Он всегда так выражался – возвышенно, но местами нескладно.
Против этого благородного намерения даже гостеприимный Хельги хёвдинг ничего не мог возразить. И никто в его семье не стал уговаривать молодого героя: Даг и Борглинда уже от него устали. «Ему трет шею рабский ошейник! – заметил как-то Даг жене. – Иначе, понимаешь, он не старался бы задрать нос выше корабельного штевня!»
Бергвид двинулся на юг с четырьмя кораблями: кроме «Змея» и «Кабана» его «Златорогого» сопровождал «Ястреб» Яльгейра сына Кетиля. С Гельдом плыли Тюра с дочкой и кое-кем из челяди, кто попросился с ней в дом ее мужа. Всего набралось человек восемь, и Гельд не считал, что его слишком обременяют. Хагир втайне завидовал веселой невозмутимости, с которой Гельд сносил насмешки Вебранда и Бергвида над «курятником» на корабле: Гельд Подкидыш умел делать все так, как сам считал нужным, и никогда не стыдился и не злился, если чье-то мнение о его делах расходилось с его собственным.
Бьярта с детьми и частью домочадцев осталась в Тингвале: Тюра звала сестру с собой в свой новый дом, но гордая вдова Стормунда Ершистого ни за что не хотела покидать родной полуостров, твердо, с каким-то упрямым ожесточением веря, что скоро фьялли будут изгнаны навсегда и она сможет вернуться домой.
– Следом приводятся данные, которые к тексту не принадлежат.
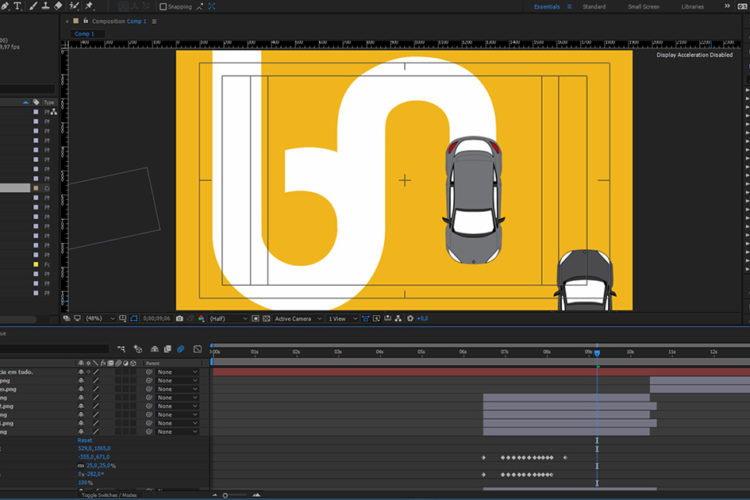Click the Show Channel color icon
This screenshot has width=750, height=500.
[x=201, y=318]
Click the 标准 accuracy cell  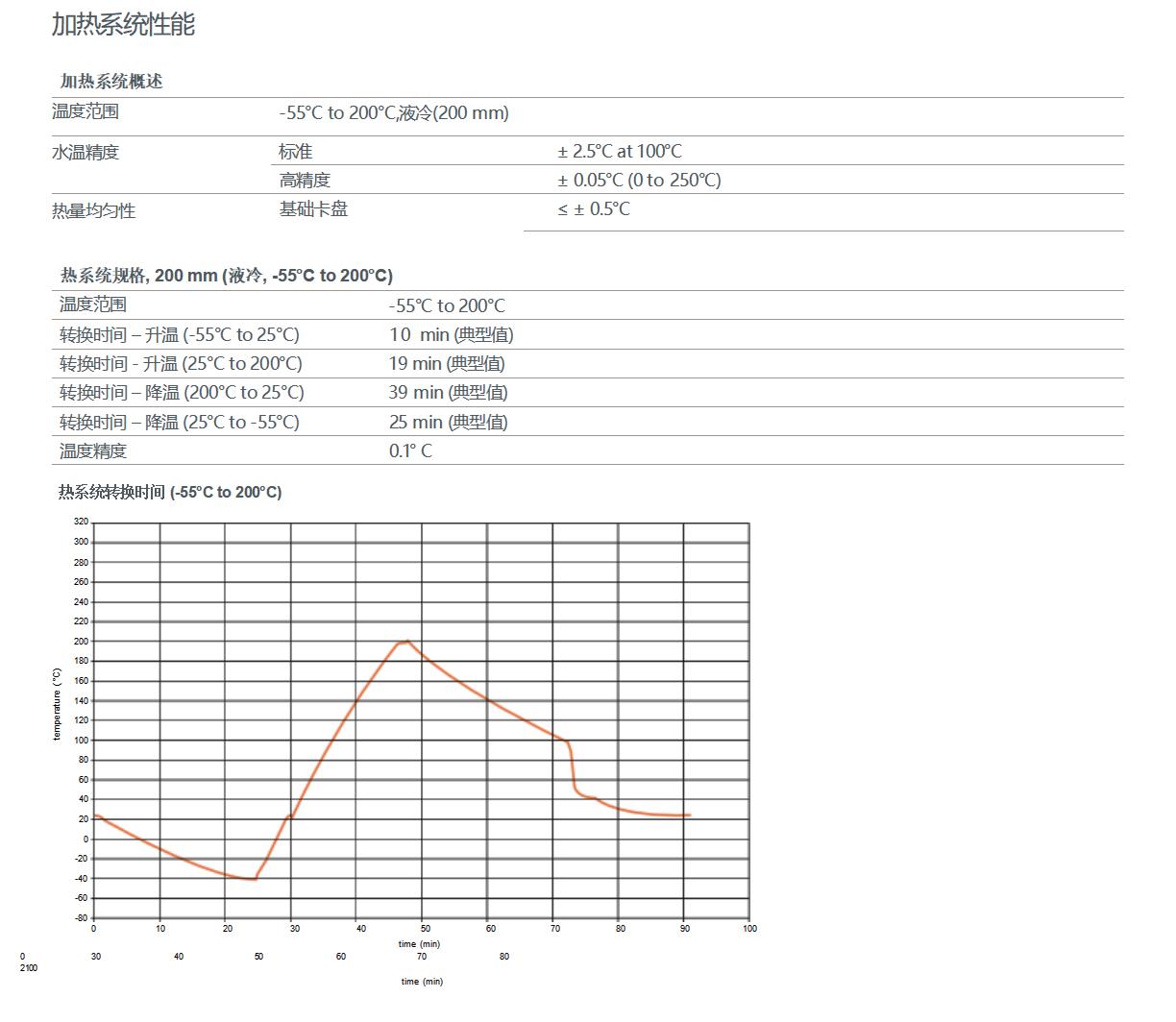pyautogui.click(x=296, y=152)
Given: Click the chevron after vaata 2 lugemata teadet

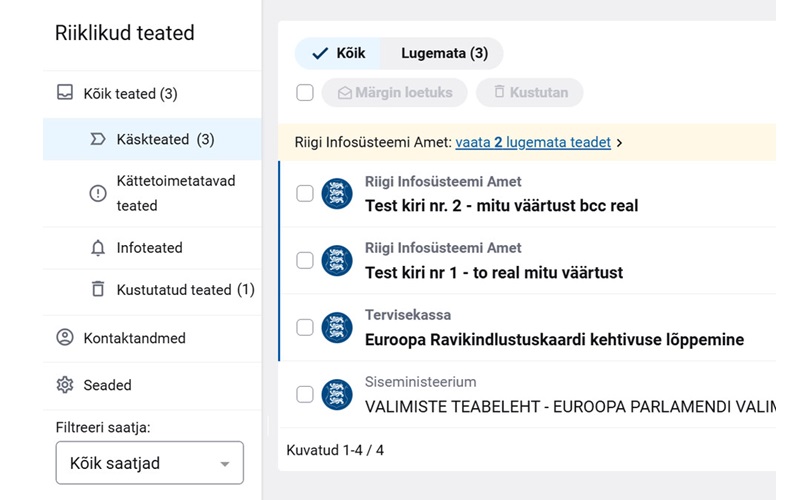Looking at the screenshot, I should pos(619,142).
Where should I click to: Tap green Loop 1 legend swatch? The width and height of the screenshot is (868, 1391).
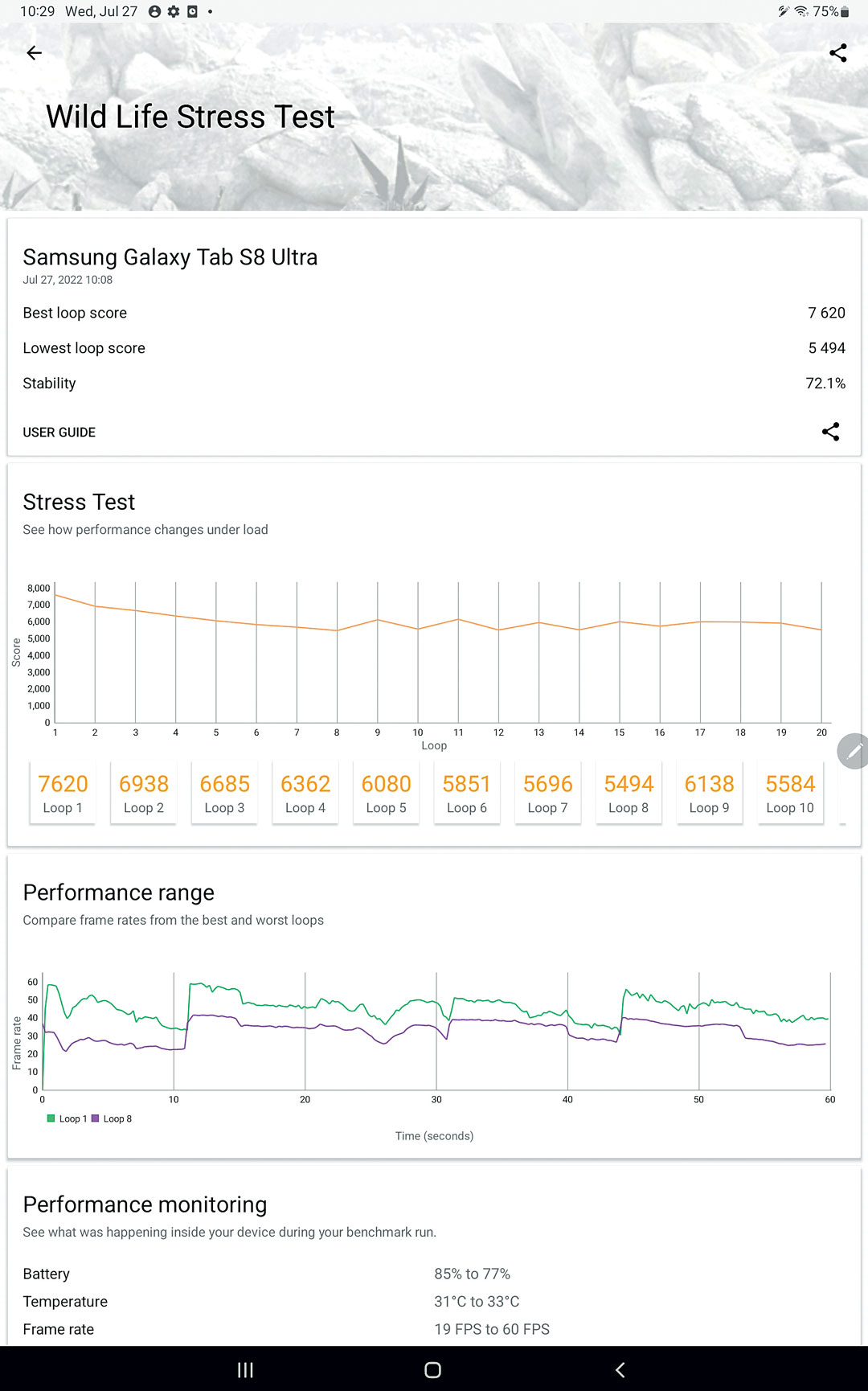51,1118
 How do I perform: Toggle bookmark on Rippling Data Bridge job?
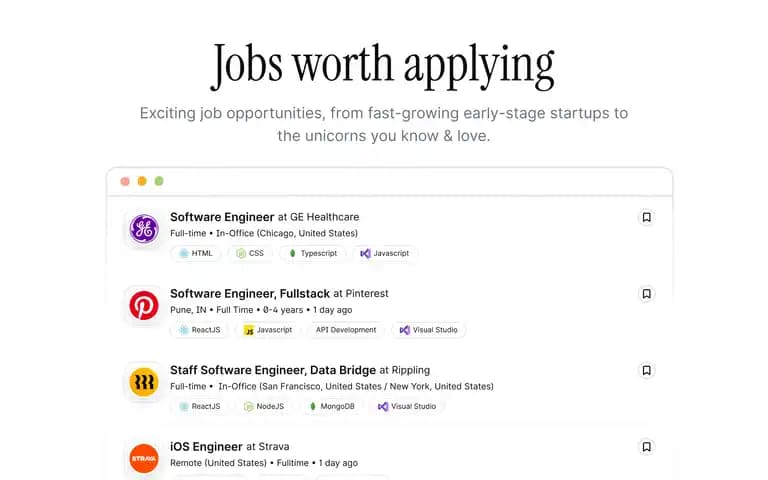pos(647,370)
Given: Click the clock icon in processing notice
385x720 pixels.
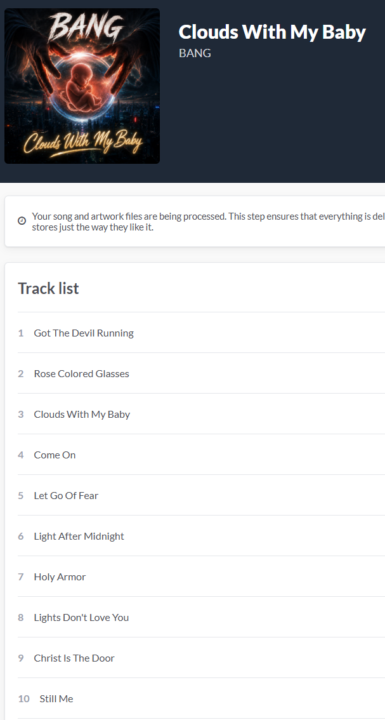Looking at the screenshot, I should 22,221.
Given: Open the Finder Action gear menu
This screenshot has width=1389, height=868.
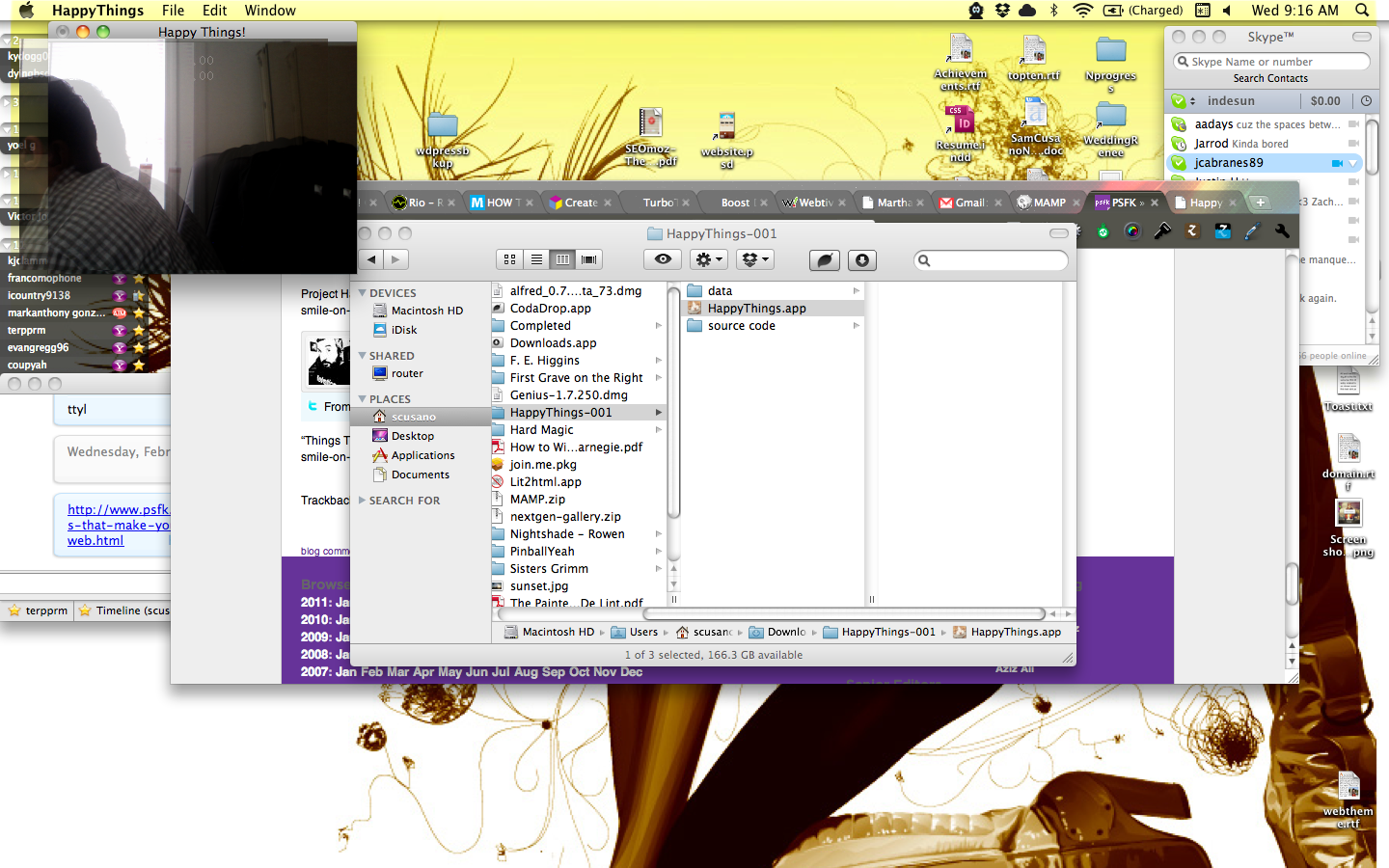Looking at the screenshot, I should (x=710, y=259).
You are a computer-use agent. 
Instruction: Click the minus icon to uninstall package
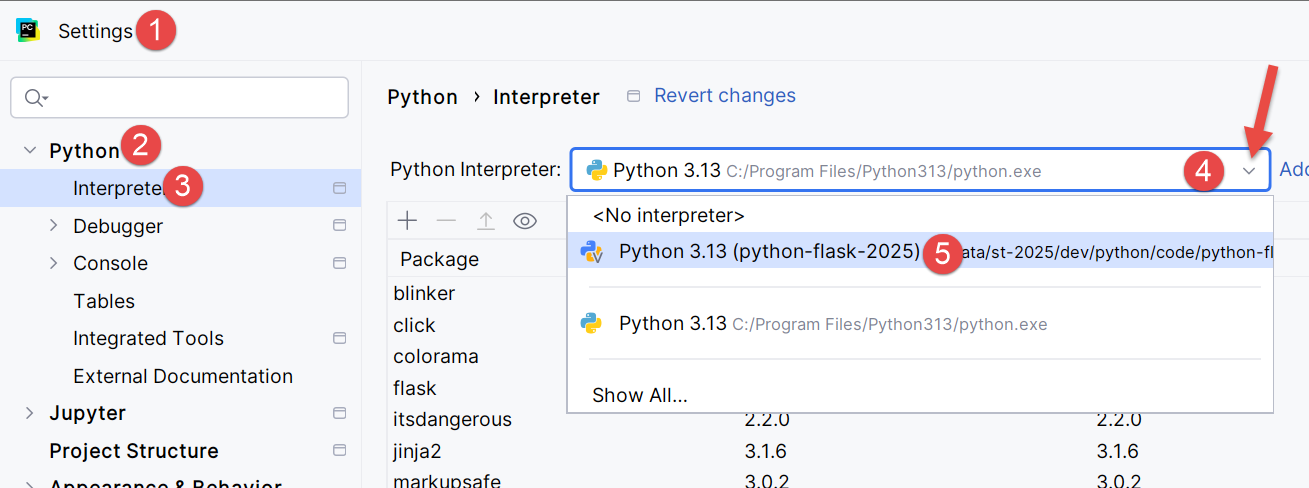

К вечеру ветер утих, волны были небольшие, и четыре корабля медленно шли на веслах вдоль берега. День сильно удлинился, и это бодрило, внушало впечатление, что для всего задуманного есть много-много времени впереди, но все же близился вечер, следовало задуматься о ночлеге. По уверениям всезнающего Гельда, большой усадьбы поблизости не имелось, лишь несколько рыбачьих избушек. Ему очень хотелось устроить своих женщин под крышей, но Бергвид предпочитал ночевать на берегу.
– Я не какой-то там рыбак, чтобы давиться дымом! – говорил он.
После жизни среди челяди ночлег с дружиной под открытым небом, возле боевого корабля, все еще был для Бергвида удовольствием. Гельд уже подумывал отделиться от «войска» и позаботиться о себе самому, когда Яльгейр с кормы идущего первым «Ястреба» замахал руками: нашел! Впереди виднелась низкая прибрежная площадка, за которой на пригорке темнел прижавшийся к скале серый бревенчатый домик. На кольях сушились растянутые сети, волны слизывали с песка остатки чешуи и требухи от вычищенного днем улова.
Хозяева избушки попрятались, завидев несколько больших кораблей с вооруженными дружинами на борту. Корабли пристали, хирдманы потянули их на берег, Гельд пошел вверх по откосу к избушке. Нет, добрым людям незачем волноваться, им не причинят вреда или обиды. Он просит устроить на ночь под крышей только восемь человек женщин, стариков и детей, они могут спать на полу, тюфяки и одеяла у них с собой, а за место на лежанке для своей жены с девочкой он готов заплатить отдельно.
– Какая хорошенькая у тебя девочка! – приговаривала успокоенная хозяйка, когда Тюра разматывала с головы Асты два платка и утирала ей промокший нос. – И так похожа на отца…
Вскоре Гельд уже рассматривал у огня куски янтаря, которые хозяйские дети во множестве находили на песке после бурь, отбирал пригодные для перепродажи и обработки, взвешивал на маленьких весах, для расплаты его люди несли с «Кабана» куски цветной ткани и мешочки ржи, особенно ценимой весной, когда осенние запасы кончаются. Между делом Гельд расспрашивал семейство рыбака, что они думают насчет фьяллей и пойдут ли в поход, если до них доберется «ратная стрела». Он везде об этом расспрашивал. И везде его спрашивали в ответ, кто из знатных людей возглавит поход. Имя Бергвида пока что никому ничего не говорило: его историю выслушивали с любопытством и простодушным восхищением перед всем чудесным, но присоединиться к нему высказывали готовность немногие.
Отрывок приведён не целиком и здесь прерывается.